======== Source information ========

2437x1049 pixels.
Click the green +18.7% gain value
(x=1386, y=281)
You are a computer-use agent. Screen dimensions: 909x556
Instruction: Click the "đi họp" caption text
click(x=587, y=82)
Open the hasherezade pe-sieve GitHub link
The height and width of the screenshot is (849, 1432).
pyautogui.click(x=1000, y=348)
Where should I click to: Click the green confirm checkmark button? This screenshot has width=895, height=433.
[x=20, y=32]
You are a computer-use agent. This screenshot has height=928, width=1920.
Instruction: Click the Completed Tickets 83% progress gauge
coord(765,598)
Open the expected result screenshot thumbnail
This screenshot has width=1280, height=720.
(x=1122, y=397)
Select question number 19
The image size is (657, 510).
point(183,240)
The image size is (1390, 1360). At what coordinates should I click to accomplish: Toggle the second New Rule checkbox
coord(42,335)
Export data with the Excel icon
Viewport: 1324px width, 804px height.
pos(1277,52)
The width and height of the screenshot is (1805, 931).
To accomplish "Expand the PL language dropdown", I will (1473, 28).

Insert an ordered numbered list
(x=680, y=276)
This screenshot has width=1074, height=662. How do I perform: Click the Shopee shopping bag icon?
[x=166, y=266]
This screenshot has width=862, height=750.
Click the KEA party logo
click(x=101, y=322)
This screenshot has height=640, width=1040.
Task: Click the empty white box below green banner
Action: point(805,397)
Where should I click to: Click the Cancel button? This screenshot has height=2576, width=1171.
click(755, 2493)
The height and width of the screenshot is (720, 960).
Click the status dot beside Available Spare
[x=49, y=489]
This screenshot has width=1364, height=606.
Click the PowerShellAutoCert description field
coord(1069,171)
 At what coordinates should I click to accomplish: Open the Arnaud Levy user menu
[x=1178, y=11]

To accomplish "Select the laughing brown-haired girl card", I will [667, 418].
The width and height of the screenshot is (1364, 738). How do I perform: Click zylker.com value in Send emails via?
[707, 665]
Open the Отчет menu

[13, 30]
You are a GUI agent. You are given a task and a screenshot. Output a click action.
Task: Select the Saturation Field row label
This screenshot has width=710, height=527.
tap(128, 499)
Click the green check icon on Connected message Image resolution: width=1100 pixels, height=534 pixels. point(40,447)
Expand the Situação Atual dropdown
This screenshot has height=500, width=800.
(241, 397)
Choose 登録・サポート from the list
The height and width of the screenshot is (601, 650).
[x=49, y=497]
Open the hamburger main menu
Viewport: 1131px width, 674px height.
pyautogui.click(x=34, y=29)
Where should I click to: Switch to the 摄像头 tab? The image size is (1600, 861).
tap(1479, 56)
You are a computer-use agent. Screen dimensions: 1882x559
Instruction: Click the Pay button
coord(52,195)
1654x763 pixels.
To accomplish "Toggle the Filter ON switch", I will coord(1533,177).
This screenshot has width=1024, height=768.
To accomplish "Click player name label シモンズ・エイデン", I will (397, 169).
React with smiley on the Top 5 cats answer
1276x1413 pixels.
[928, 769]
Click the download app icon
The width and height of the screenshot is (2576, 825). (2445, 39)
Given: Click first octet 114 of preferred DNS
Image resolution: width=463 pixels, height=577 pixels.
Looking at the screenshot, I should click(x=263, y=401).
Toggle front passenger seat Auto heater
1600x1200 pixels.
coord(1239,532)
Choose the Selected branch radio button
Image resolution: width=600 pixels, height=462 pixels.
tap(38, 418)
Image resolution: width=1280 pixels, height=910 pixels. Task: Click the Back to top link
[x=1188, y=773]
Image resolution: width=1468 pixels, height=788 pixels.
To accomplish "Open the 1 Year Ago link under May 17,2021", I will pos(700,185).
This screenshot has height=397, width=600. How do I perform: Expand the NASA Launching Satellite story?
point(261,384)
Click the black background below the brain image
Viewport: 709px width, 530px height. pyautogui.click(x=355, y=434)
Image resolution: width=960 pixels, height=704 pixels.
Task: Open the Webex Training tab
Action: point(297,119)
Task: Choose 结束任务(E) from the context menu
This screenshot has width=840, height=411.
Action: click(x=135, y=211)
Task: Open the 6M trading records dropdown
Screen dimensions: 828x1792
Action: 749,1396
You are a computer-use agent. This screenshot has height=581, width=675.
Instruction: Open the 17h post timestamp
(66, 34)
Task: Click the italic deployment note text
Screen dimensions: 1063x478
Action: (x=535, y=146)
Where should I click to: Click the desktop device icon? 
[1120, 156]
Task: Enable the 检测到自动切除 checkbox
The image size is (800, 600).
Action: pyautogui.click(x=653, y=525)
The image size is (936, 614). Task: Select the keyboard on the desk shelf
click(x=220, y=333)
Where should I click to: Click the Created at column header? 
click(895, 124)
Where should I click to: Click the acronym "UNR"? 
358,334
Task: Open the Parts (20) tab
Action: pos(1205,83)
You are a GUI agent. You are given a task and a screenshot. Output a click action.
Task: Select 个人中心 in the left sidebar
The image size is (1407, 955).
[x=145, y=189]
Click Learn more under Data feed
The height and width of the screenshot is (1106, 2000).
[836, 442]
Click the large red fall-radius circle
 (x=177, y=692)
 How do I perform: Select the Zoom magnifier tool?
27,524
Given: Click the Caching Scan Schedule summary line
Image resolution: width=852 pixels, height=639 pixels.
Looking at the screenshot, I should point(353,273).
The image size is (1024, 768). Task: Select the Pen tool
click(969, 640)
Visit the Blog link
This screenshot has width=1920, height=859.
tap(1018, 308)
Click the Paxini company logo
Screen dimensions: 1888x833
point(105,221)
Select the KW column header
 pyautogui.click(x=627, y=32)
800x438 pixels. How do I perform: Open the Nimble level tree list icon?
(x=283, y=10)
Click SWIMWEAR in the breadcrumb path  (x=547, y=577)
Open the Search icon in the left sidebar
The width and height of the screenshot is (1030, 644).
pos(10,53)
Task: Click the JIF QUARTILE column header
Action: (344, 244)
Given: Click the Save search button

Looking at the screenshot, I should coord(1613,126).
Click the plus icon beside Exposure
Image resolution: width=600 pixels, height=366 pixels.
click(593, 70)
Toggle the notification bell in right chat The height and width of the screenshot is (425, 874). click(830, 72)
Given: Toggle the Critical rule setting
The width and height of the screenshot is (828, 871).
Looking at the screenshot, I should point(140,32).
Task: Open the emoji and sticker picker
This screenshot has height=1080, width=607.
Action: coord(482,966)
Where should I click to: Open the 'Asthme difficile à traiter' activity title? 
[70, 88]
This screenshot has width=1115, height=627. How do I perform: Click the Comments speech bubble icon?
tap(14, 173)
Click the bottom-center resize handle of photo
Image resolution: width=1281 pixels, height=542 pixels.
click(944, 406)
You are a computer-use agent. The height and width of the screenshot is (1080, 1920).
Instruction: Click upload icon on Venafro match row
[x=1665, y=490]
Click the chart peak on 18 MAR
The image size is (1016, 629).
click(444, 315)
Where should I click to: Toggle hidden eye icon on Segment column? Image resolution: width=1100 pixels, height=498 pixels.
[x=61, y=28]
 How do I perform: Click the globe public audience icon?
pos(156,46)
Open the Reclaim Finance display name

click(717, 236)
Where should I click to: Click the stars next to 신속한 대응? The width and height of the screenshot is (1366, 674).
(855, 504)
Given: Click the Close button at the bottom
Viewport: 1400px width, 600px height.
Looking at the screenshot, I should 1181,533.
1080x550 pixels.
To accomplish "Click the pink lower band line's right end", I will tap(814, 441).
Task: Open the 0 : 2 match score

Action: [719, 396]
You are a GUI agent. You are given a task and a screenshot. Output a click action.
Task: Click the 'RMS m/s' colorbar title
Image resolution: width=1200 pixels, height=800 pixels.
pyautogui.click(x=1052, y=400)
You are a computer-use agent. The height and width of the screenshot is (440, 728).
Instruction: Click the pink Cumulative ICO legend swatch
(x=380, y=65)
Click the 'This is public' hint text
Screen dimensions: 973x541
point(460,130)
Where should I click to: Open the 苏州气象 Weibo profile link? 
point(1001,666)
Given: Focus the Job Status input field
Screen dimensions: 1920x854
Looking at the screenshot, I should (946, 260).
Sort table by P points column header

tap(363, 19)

========

• _What you will do_
Taking the lines above, repeat exactly those from the line that contains "The width and height of the screenshot is (1364, 738)." through the line that contains "Expand the Situação Atual dropdown", and both of those lines as well. Include nothing else.

• _Problem solution_
The width and height of the screenshot is (1364, 738). How do I perform: Click zylker.com value in Send emails via?
[707, 665]
Open the Отчет menu

[13, 30]
You are a GUI agent. You are given a task and a screenshot. Output a click action.
Task: Select the Saturation Field row label
This screenshot has width=710, height=527.
tap(128, 499)
Click the green check icon on Connected message Image resolution: width=1100 pixels, height=534 pixels. point(40,447)
Expand the Situação Atual dropdown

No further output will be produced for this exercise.